#### [Instructions to follow]
Each record is to be repeated exactly as it stands below.
^^^^^^^^^^^^^^^^
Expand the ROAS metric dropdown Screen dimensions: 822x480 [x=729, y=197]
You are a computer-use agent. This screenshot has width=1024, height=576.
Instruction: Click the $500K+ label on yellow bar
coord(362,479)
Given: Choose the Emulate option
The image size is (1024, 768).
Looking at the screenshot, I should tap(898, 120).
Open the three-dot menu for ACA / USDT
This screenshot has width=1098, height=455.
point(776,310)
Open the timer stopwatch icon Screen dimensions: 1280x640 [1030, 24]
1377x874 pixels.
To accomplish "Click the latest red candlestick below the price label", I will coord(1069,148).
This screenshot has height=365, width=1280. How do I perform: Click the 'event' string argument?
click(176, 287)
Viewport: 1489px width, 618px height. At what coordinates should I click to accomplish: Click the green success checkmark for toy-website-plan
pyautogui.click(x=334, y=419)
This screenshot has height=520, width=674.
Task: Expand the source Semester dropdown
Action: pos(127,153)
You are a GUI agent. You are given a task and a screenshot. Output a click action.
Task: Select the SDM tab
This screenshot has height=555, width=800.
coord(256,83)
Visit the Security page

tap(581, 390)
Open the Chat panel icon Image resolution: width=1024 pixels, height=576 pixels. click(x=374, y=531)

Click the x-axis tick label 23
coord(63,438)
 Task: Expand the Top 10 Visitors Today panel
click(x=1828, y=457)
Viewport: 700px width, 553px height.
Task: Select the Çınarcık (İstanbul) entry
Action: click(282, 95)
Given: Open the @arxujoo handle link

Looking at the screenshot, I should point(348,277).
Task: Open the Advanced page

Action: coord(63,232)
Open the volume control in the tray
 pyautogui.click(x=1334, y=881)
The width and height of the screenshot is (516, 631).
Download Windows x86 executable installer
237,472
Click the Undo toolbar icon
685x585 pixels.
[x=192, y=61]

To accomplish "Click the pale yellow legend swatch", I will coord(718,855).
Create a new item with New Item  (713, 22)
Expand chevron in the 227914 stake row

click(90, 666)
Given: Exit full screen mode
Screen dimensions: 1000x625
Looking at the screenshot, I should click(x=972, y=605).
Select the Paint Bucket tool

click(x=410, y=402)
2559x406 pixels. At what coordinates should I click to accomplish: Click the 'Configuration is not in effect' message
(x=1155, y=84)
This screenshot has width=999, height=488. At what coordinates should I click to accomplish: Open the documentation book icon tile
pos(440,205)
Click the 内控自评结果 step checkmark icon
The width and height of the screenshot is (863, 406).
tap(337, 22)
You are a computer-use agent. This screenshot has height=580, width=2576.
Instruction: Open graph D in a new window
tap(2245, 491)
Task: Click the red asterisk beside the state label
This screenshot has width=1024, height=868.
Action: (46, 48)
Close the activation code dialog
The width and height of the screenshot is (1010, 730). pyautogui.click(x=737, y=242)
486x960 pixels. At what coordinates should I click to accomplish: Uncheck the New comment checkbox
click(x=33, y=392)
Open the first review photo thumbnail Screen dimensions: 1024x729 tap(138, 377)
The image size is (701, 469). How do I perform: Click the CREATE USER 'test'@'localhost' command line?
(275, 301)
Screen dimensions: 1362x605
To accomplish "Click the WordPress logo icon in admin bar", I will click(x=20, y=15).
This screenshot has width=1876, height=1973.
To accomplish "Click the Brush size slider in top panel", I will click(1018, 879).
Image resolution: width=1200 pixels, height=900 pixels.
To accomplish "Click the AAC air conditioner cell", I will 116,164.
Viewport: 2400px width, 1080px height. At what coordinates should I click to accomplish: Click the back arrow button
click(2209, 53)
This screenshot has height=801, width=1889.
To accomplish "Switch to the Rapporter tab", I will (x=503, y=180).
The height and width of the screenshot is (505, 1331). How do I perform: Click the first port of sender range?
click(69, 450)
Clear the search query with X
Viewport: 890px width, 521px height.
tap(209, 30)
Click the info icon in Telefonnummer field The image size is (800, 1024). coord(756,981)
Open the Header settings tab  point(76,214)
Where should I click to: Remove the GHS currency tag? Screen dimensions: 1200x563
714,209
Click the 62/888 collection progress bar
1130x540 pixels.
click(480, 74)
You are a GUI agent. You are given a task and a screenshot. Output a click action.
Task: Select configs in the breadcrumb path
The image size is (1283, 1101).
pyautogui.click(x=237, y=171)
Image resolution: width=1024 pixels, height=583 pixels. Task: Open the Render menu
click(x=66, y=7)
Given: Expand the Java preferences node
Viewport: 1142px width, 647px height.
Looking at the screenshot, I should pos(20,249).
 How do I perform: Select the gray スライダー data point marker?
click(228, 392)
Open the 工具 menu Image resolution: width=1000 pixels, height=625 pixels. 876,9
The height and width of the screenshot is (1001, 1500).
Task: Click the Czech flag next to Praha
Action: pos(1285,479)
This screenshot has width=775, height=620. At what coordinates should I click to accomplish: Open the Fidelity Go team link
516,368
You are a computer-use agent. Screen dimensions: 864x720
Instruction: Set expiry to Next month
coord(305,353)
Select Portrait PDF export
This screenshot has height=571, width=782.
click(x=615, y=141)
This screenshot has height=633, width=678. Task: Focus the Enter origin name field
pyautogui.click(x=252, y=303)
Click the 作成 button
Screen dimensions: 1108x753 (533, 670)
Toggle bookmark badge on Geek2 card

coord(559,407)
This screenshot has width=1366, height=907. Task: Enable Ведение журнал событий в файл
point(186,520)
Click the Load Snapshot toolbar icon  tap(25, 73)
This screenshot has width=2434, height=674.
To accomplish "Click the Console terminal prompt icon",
^^^^^^^^^^^^^^^^
#### [Exercise response]
Expand the ROAS metric dropdown Screen dimensions: 822x480 [x=729, y=197]
You are a computer-use agent. This screenshot has width=1024, height=576.
Instruction: Click the $500K+ label on yellow bar
coord(362,479)
Given: Choose the Emulate option
The image size is (1024, 768).
Looking at the screenshot, I should tap(898, 120).
Open the three-dot menu for ACA / USDT
This screenshot has width=1098, height=455.
point(776,310)
Open the timer stopwatch icon Screen dimensions: 1280x640 [1030, 24]
1377x874 pixels.
To accomplish "Click the latest red candlestick below the price label", I will coord(1069,148).
This screenshot has height=365, width=1280. How do I perform: Click the 'event' string argument?
click(176, 287)
Viewport: 1489px width, 618px height. At what coordinates should I click to accomplish: Click the green success checkmark for toy-website-plan
pyautogui.click(x=334, y=419)
This screenshot has height=520, width=674.
Task: Expand the source Semester dropdown
Action: pos(127,153)
You are a GUI agent. You are given a task and a screenshot. Output a click action.
Task: Select the SDM tab
This screenshot has height=555, width=800.
coord(256,83)
Visit the Security page

tap(581, 390)
Open the Chat panel icon Image resolution: width=1024 pixels, height=576 pixels. click(x=374, y=531)

Click the x-axis tick label 23
coord(63,438)
 Task: Expand the Top 10 Visitors Today panel
click(x=1828, y=457)
Viewport: 700px width, 553px height.
Task: Select the Çınarcık (İstanbul) entry
Action: click(282, 95)
Given: Open the @arxujoo handle link

Looking at the screenshot, I should point(348,277).
Task: Open the Advanced page

Action: coord(63,232)
Open the volume control in the tray
 pyautogui.click(x=1334, y=881)
The width and height of the screenshot is (516, 631).
Download Windows x86 executable installer
237,472
Click the Undo toolbar icon
685x585 pixels.
[x=192, y=61]

To accomplish "Click the pale yellow legend swatch", I will coord(718,855).
Create a new item with New Item  (713, 22)
Expand chevron in the 227914 stake row

click(90, 666)
Given: Exit full screen mode
Screen dimensions: 1000x625
Looking at the screenshot, I should click(x=972, y=605).
Select the Paint Bucket tool

click(x=410, y=402)
2559x406 pixels. At what coordinates should I click to accomplish: Click the 'Configuration is not in effect' message
(x=1155, y=84)
This screenshot has width=999, height=488. At what coordinates should I click to accomplish: Open the documentation book icon tile
pos(440,205)
Click the 内控自评结果 step checkmark icon
The width and height of the screenshot is (863, 406).
tap(337, 22)
You are a computer-use agent. This screenshot has height=580, width=2576.
Instruction: Open graph D in a new window
tap(2245, 491)
Task: Click the red asterisk beside the state label
This screenshot has width=1024, height=868.
Action: (46, 48)
Close the activation code dialog
The width and height of the screenshot is (1010, 730). pyautogui.click(x=737, y=242)
486x960 pixels. At what coordinates should I click to accomplish: Uncheck the New comment checkbox
click(x=33, y=392)
Open the first review photo thumbnail Screen dimensions: 1024x729 tap(138, 377)
The image size is (701, 469). How do I perform: Click the CREATE USER 'test'@'localhost' command line?
(275, 301)
Screen dimensions: 1362x605
To accomplish "Click the WordPress logo icon in admin bar", I will click(x=20, y=15).
This screenshot has width=1876, height=1973.
To accomplish "Click the Brush size slider in top panel", I will click(1018, 879).
Image resolution: width=1200 pixels, height=900 pixels.
To accomplish "Click the AAC air conditioner cell", I will 116,164.
Viewport: 2400px width, 1080px height. At what coordinates should I click to accomplish: Click the back arrow button
click(2209, 53)
This screenshot has height=801, width=1889.
To accomplish "Switch to the Rapporter tab", I will (x=503, y=180).
The height and width of the screenshot is (505, 1331). How do I perform: Click the first port of sender range?
click(69, 450)
Clear the search query with X
Viewport: 890px width, 521px height.
tap(209, 30)
Click the info icon in Telefonnummer field The image size is (800, 1024). coord(756,981)
Open the Header settings tab  point(76,214)
Where should I click to: Remove the GHS currency tag? Screen dimensions: 1200x563
714,209
Click the 62/888 collection progress bar
1130x540 pixels.
click(480, 74)
You are a GUI agent. You are given a task and a screenshot. Output a click action.
Task: Select configs in the breadcrumb path
The image size is (1283, 1101).
pyautogui.click(x=237, y=171)
Image resolution: width=1024 pixels, height=583 pixels. Task: Open the Render menu
click(x=66, y=7)
Given: Expand the Java preferences node
Viewport: 1142px width, 647px height.
Looking at the screenshot, I should pos(20,249).
 How do I perform: Select the gray スライダー data point marker?
click(228, 392)
Open the 工具 menu Image resolution: width=1000 pixels, height=625 pixels. 876,9
The height and width of the screenshot is (1001, 1500).
Task: Click the Czech flag next to Praha
Action: pos(1285,479)
This screenshot has width=775, height=620. At what coordinates should I click to accomplish: Open the Fidelity Go team link
516,368
You are a computer-use agent. Screen dimensions: 864x720
Instruction: Set expiry to Next month
coord(305,353)
Select Portrait PDF export
This screenshot has height=571, width=782.
click(x=615, y=141)
This screenshot has height=633, width=678. Task: Focus the Enter origin name field
pyautogui.click(x=252, y=303)
Click the 作成 button
Screen dimensions: 1108x753 (533, 670)
Toggle bookmark badge on Geek2 card

coord(559,407)
This screenshot has width=1366, height=907. Task: Enable Ведение журнал событий в файл
point(186,520)
Click the Load Snapshot toolbar icon  tap(25, 73)
This screenshot has width=2434, height=674.
To accomplish "Click the Console terminal prompt icon",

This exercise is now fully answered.